To understand how good your Executive and Board’s cyber security governance is, you may wish to ask the following questions:

• Who manages the organisation’s cyber security risk on a day-to-day basis?

Most large commercial organisations have a Chief Information Security Officer (CISO). However, very few large NHS organisations have taken the important step to appoint one.
 

• Who is the Senior Information Risk Owner (SIRO)? 
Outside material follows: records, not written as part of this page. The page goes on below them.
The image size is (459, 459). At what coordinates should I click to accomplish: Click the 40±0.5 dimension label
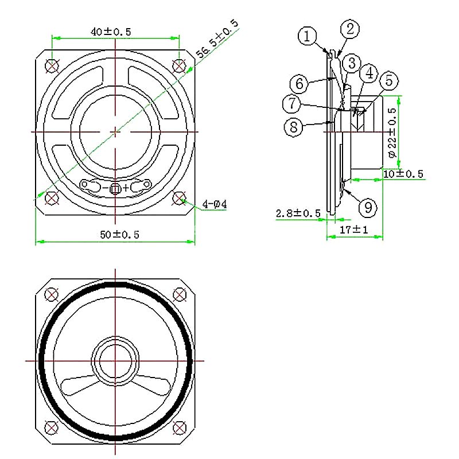point(111,32)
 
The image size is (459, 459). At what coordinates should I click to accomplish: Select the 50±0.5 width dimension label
point(119,235)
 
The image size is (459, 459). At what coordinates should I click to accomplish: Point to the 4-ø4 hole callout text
point(215,204)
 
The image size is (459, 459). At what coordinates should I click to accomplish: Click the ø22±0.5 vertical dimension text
point(392,133)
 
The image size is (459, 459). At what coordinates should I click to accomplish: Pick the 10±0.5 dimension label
point(403,174)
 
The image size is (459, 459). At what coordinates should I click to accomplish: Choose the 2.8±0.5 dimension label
point(298,213)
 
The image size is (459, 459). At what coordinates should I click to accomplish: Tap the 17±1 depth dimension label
point(353,230)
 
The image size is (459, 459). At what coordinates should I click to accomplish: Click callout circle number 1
point(307,36)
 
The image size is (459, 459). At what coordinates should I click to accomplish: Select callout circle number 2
point(350,29)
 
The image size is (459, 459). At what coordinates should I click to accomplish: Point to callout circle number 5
point(389,80)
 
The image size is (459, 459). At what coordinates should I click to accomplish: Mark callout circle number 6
point(299,84)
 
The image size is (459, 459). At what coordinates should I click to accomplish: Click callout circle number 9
point(368,208)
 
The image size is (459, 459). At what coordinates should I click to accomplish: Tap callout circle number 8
point(294,127)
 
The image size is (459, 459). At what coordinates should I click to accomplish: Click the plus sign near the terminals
point(126,188)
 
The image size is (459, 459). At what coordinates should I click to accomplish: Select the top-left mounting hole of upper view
point(52,66)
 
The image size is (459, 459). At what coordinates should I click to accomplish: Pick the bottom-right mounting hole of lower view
point(179,427)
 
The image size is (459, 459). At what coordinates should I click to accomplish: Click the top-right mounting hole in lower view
point(180,294)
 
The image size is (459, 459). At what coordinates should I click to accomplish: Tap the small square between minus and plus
point(115,189)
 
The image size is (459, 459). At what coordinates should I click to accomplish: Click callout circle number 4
point(369,73)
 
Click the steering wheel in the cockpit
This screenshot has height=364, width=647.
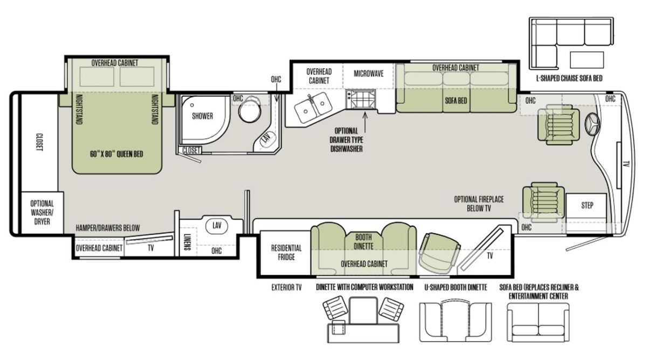tap(592, 124)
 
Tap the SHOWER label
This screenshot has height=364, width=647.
tap(203, 116)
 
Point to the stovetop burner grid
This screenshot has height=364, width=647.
tap(361, 99)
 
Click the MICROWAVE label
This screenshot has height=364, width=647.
tap(369, 74)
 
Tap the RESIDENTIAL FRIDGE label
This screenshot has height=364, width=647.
tap(286, 252)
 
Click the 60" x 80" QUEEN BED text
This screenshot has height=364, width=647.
tap(116, 154)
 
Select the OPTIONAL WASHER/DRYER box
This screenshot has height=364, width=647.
tap(42, 212)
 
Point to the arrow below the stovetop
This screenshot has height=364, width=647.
tap(365, 119)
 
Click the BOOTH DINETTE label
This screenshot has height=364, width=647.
tap(363, 242)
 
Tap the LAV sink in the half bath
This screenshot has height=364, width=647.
tap(217, 225)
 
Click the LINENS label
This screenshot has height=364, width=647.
tap(187, 242)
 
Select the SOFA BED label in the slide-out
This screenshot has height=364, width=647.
tap(456, 100)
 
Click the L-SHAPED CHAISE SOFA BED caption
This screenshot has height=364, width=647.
tap(569, 78)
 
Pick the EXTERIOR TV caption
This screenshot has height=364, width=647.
tap(286, 287)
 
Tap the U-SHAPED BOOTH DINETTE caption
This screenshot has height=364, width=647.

All NHS organisations must have a SIRO to take responsibility for Information Assurance (IA) issues.  
 

• Is there an executive and non-executive lead for cyber security on the Board? 
   
• How does the Executive Management Team conduct the dialogue between directors and the SIRO/CTO/CIO/CISO? 
   
• If cyber security is considered in a Board-sub-committee, such as the Audit and Risk Committee, how much time and cyber security expertise does it have to examine cyber security and how effective is the governance? 

• Has the Executive team identified the most critical assets and data?
   
• How is cyber security risk integrated into wider business risks?
   
• How frequently does the (Main) Board review Cyber security risk and is the frequency appropriate to the increased cyber security risk? How are these risks presented in performance dashboards?
   
• Has the Board reviewed the data from the Data Security and Protection Toolkit (DSPT) (see below) to inform the board risk discussion?  

• When did the Board last receive a briefing on the cyber security threat to healthcare and participate in cyber security training?
   
• When did the Board last participate in cyber security training?
   
• Is the Board briefed on cyber security risks by the technology professionals?

For cyber security to be given the appropriate recognition, it is important that technology professionals get to talk directly to the Board on cyber security rather than always through an executive Director.